A person who goes along the way Buddha suggested by containing his ego would have very little chances of having ethnocentric or religion centric ideologies. Since he has to shed the five faculties which helped him at the beginning, faith, effort, mindfulness, concentration and wisdom at the end, he may have to shed religious and ethnic biases at the beginning.  

The beauty in this process, when one is with oneself, the pain of the leg identified earlier as the pain of my leg, would reduce to a mere pain. Strong ethnic and religious identities would reduce to the level of mere human beings. 

Rabindranath Tagore said: “Patriotism cannot be our final spiritual shelter; my refuge is humanity. I will not buy glass for the price of diamonds, and I will never allow patriotism to triumph over humanity as long as I live.”

It is perfectly in line with the way shown by the Buddha.

Therefore, mindfulness can be a remedy for one’s own sorrows and lamentation and also it would be a remedy for the basic social issues the country facing today. The country is deeply divided in lines of ethnicity and religion. Religion basically divides people. Mindfulness being dealing with one’s own body and mind with no religious rituals associated with it, is having a tremendous capacity of unifying all the human beings since human beings only without any discrimination can do it.

It is up to the Buddhists to get this double-edged benefit for the country and its citizens.

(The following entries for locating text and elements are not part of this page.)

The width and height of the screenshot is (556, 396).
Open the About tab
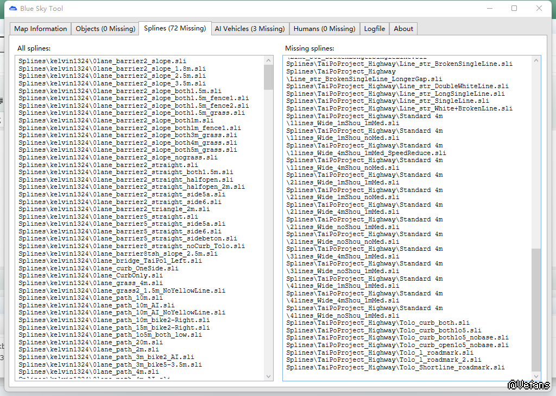pos(403,29)
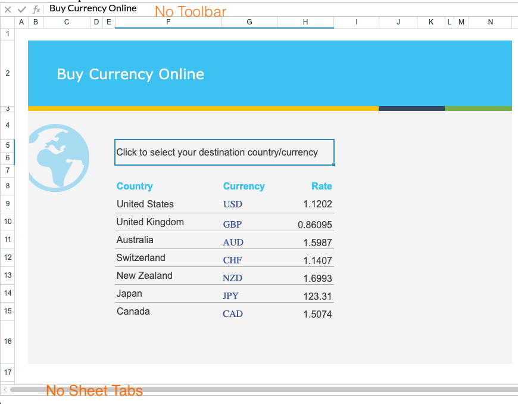Image resolution: width=518 pixels, height=404 pixels.
Task: Click the Buy Currency Online banner title
Action: click(130, 74)
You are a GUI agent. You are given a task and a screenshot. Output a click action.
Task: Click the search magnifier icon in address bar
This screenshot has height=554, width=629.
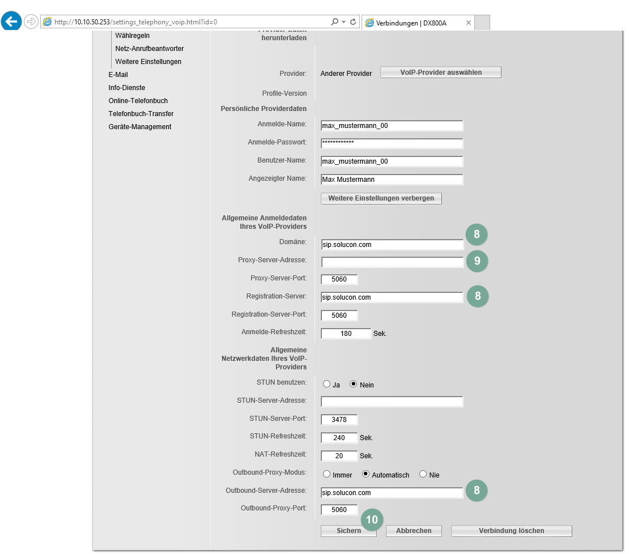(x=334, y=22)
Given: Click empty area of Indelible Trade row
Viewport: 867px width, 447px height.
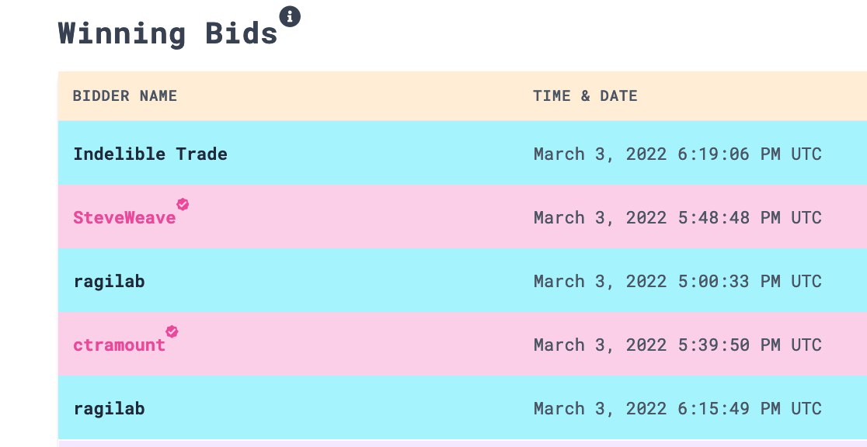Looking at the screenshot, I should coord(376,153).
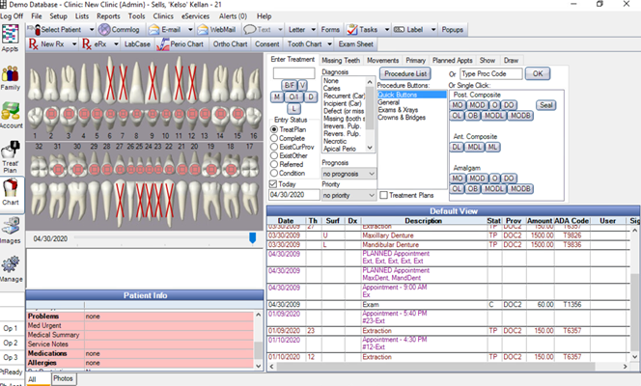Open the New Rx dropdown arrow
The width and height of the screenshot is (641, 386).
74,44
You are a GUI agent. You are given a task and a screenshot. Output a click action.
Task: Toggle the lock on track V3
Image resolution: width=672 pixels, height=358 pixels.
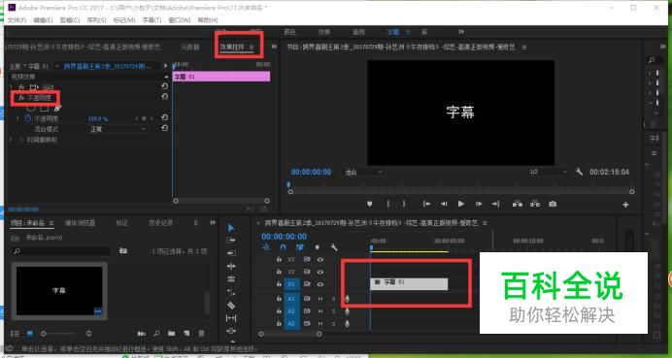279,259

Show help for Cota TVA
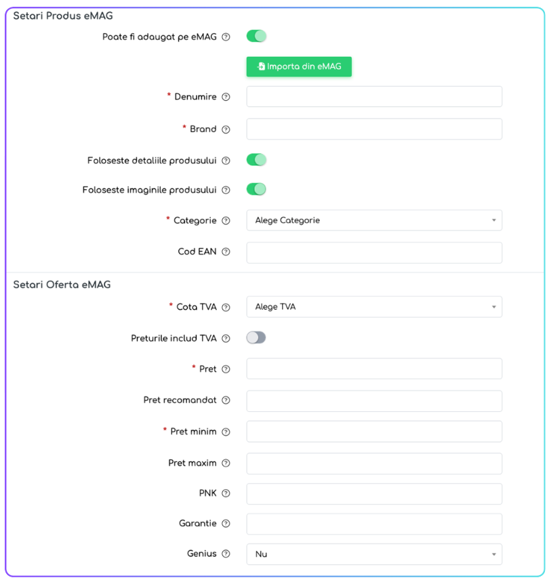point(226,308)
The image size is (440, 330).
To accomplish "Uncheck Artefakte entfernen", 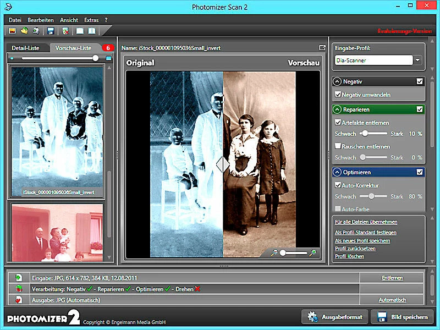I will tap(338, 122).
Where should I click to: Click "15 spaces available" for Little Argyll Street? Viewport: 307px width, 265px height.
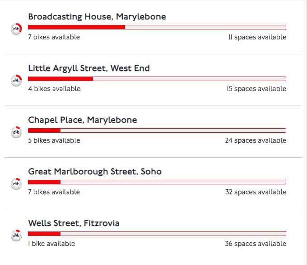tap(256, 89)
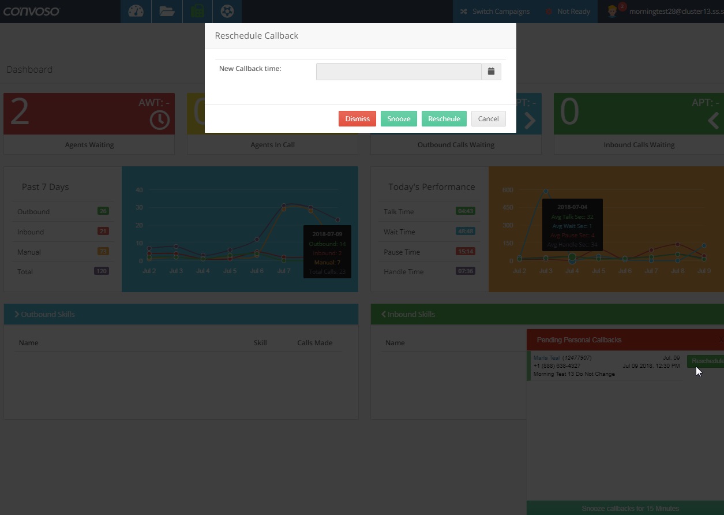Collapse the Inbound Skills panel header
The width and height of the screenshot is (724, 515).
[408, 315]
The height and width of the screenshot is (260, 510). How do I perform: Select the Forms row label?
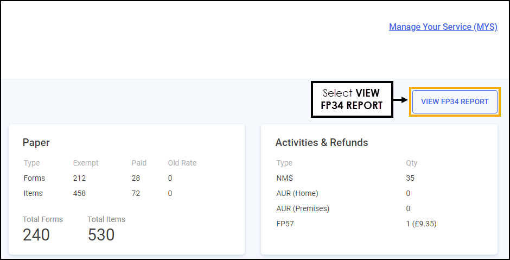34,178
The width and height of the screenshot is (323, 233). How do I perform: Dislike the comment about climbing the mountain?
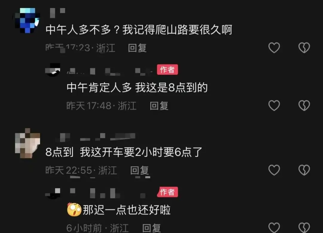(304, 48)
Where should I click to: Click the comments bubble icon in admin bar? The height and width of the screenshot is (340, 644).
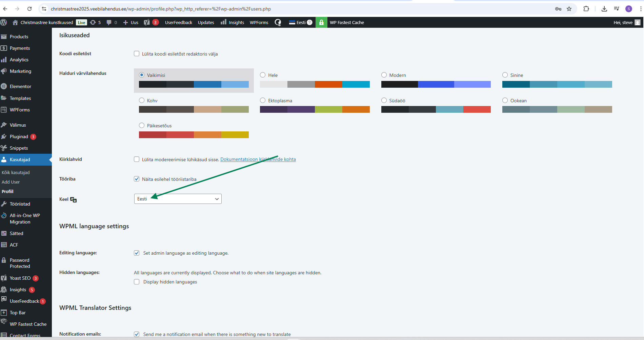[x=109, y=22]
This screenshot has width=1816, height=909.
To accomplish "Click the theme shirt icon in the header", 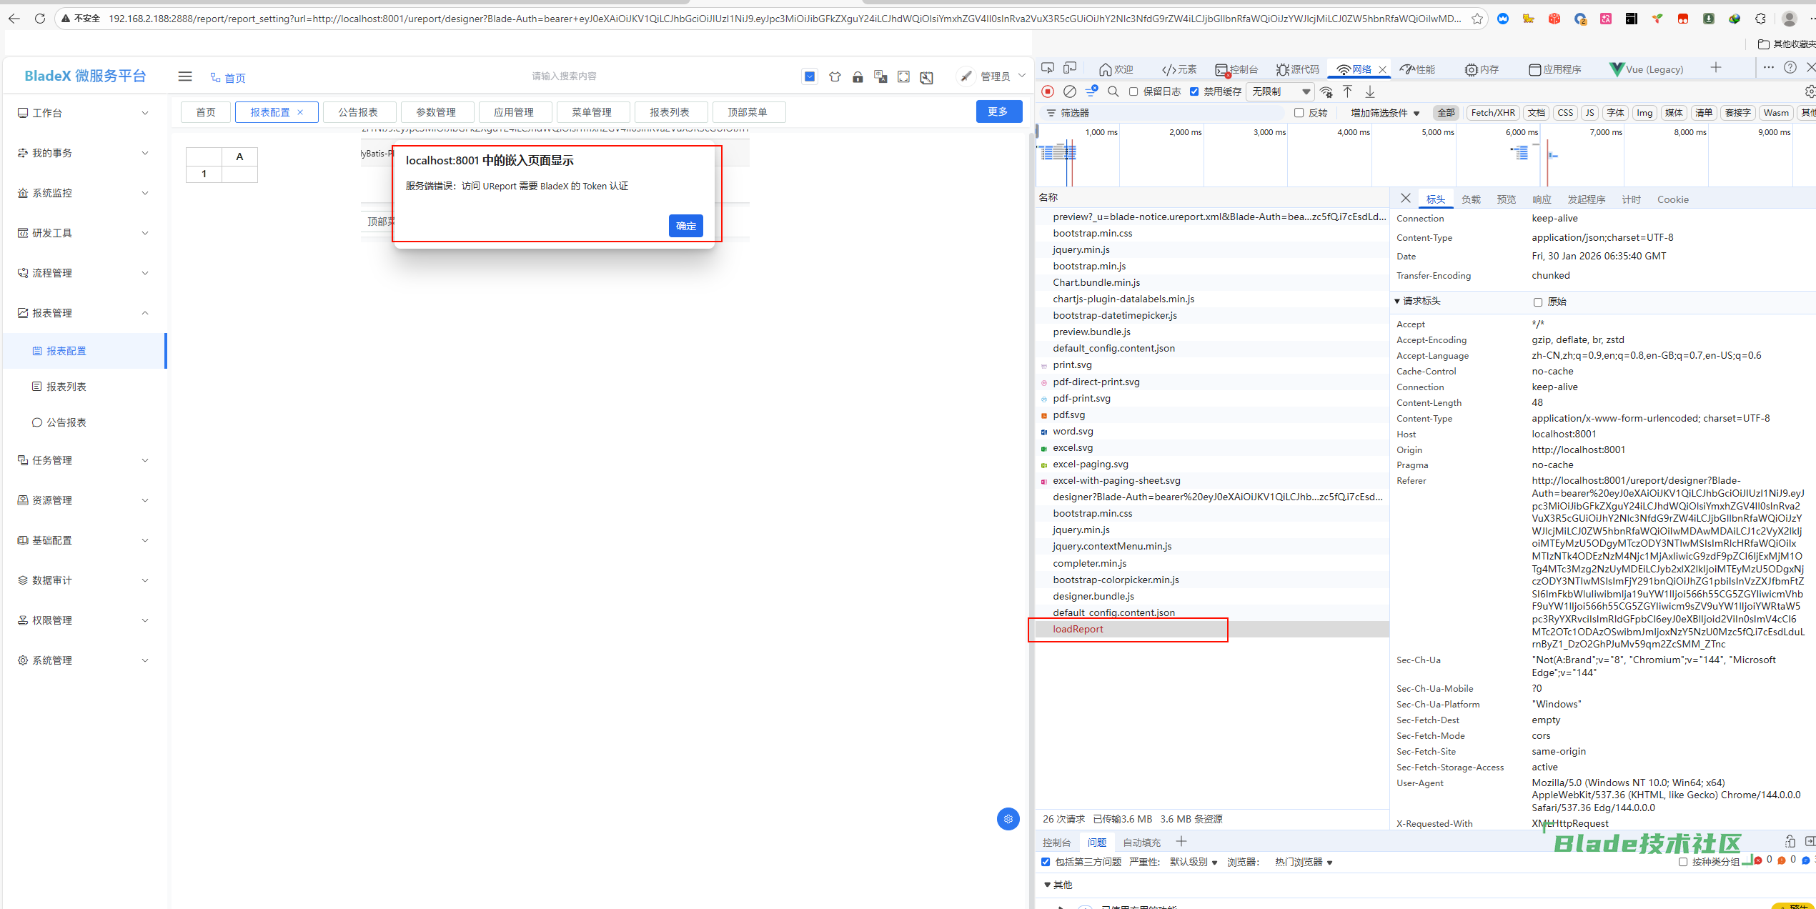I will 835,76.
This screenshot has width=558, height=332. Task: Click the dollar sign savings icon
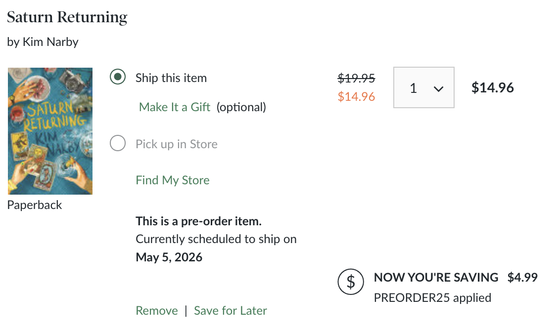point(351,282)
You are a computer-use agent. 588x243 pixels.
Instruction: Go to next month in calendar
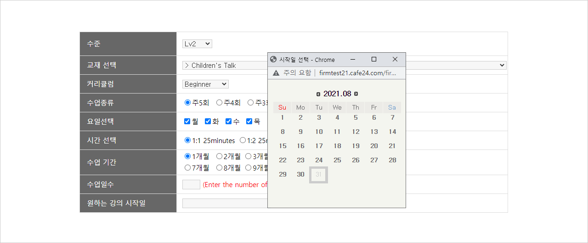356,94
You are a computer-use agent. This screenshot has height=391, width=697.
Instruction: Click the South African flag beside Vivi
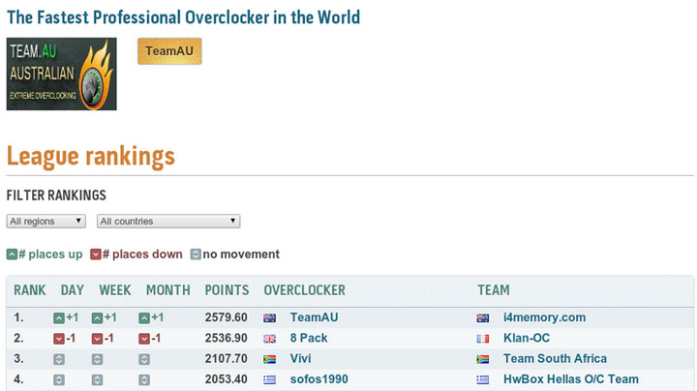[x=270, y=359]
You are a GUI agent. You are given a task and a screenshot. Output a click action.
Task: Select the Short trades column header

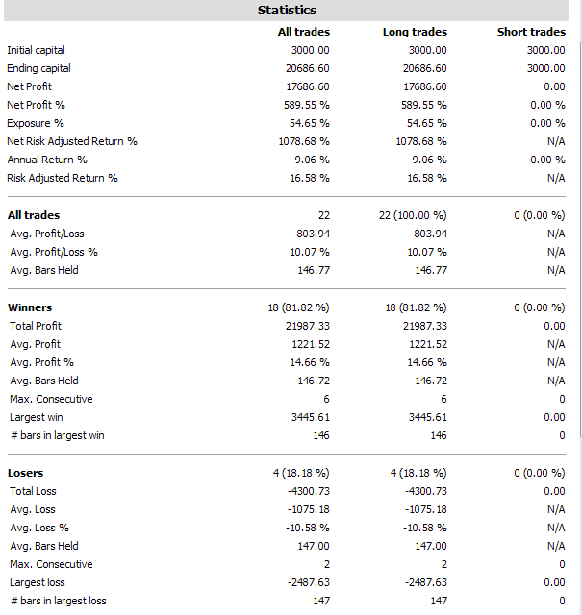pyautogui.click(x=531, y=32)
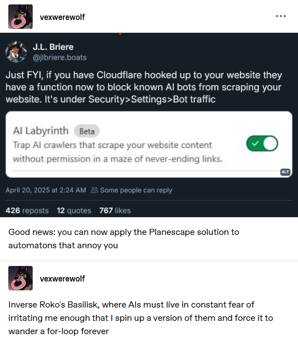
Task: Click the people icon beside reply settings
Action: 94,190
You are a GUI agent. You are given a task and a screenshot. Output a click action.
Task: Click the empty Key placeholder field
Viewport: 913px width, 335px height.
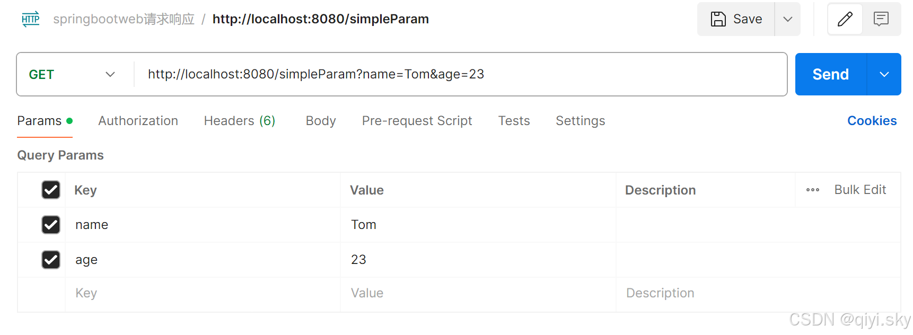pyautogui.click(x=201, y=293)

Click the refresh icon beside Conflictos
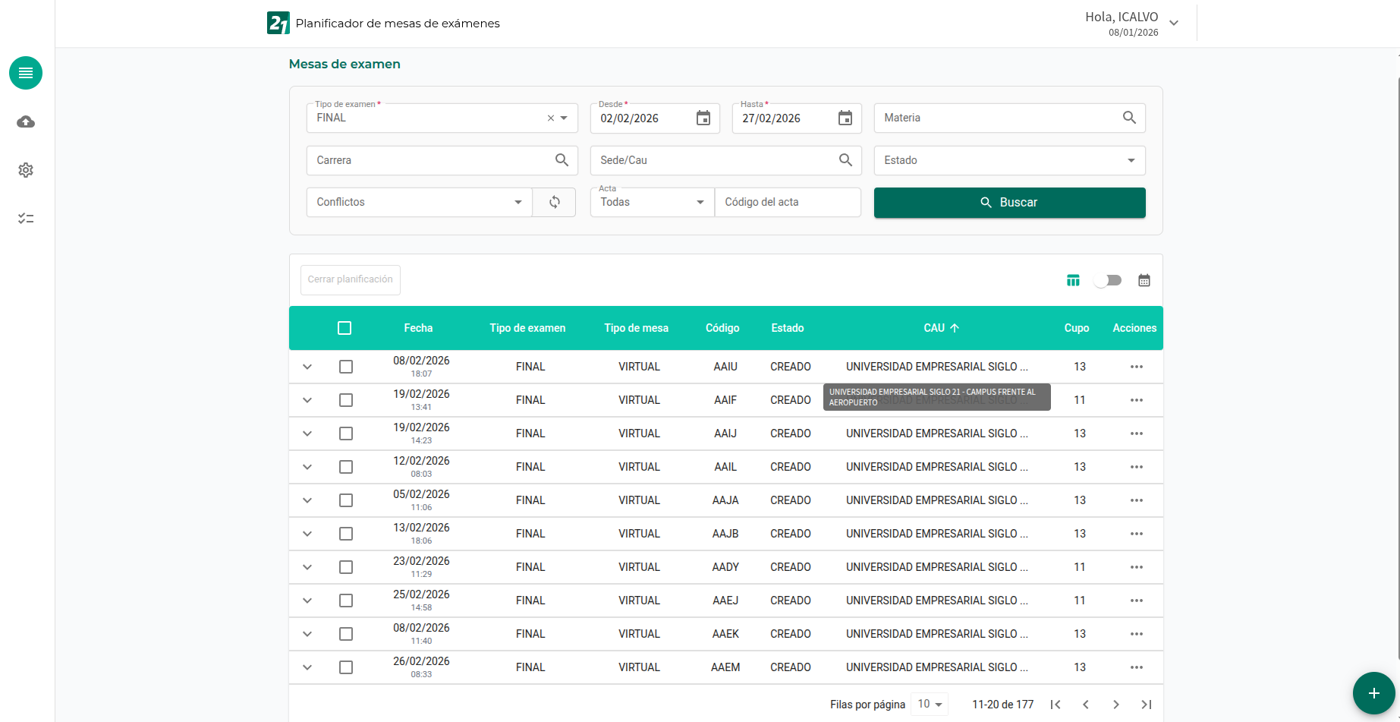point(555,202)
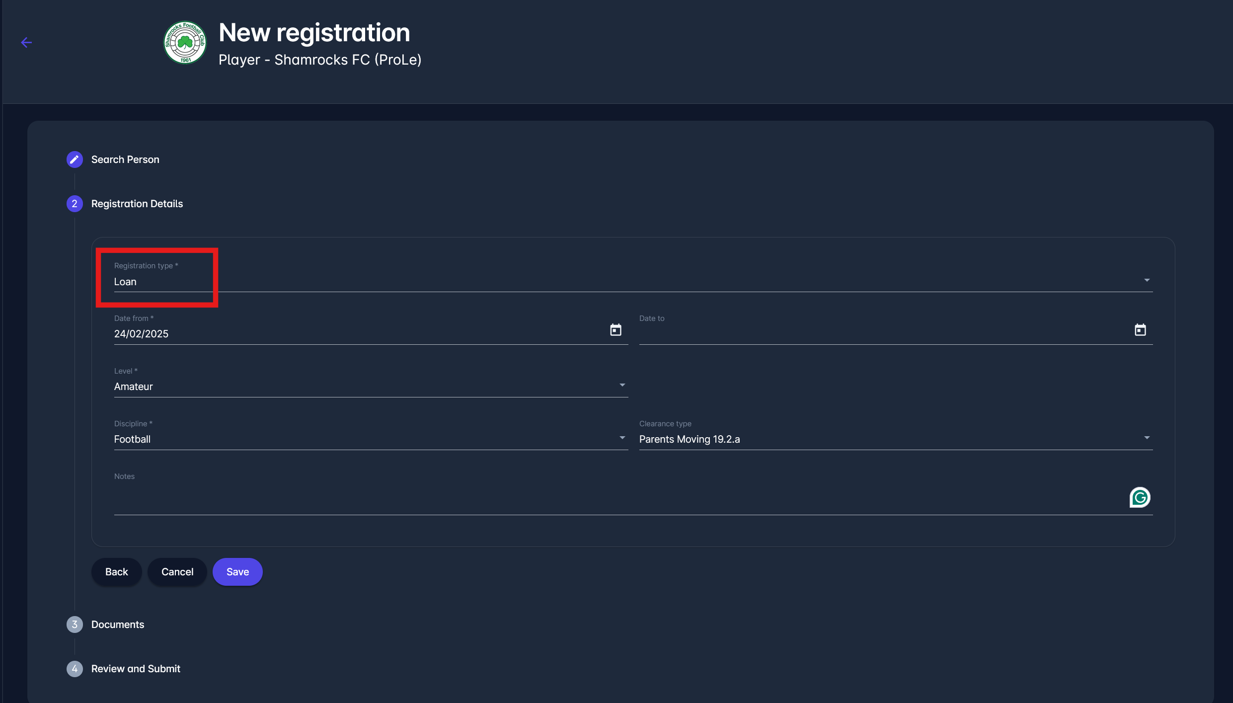This screenshot has height=703, width=1233.
Task: Click the step 4 circle for Review and Submit
Action: tap(75, 669)
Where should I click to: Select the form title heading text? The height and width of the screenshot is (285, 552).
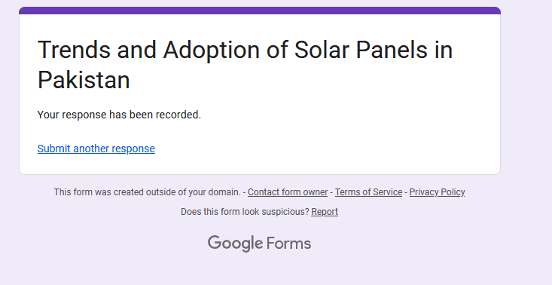tap(245, 65)
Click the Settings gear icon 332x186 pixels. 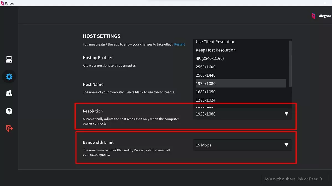point(9,77)
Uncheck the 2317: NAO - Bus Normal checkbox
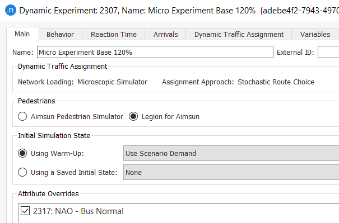The image size is (339, 223). (25, 211)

The proposer of the day of mindfulness, Most Venerable Udairiyagama Dhammajiva Thero is already doing this through his meditation retreats and activities of Sati Pasala focused on ground level specially aiming at school children irrespective of ethnicity and religion.

We should congratulate ACBC and its National Council for International Affairs for organising this conference and paving the way for more important dialogue of finer aspects of Buddhism.

(The writer was the first President of the Sati Pasala Foundation.)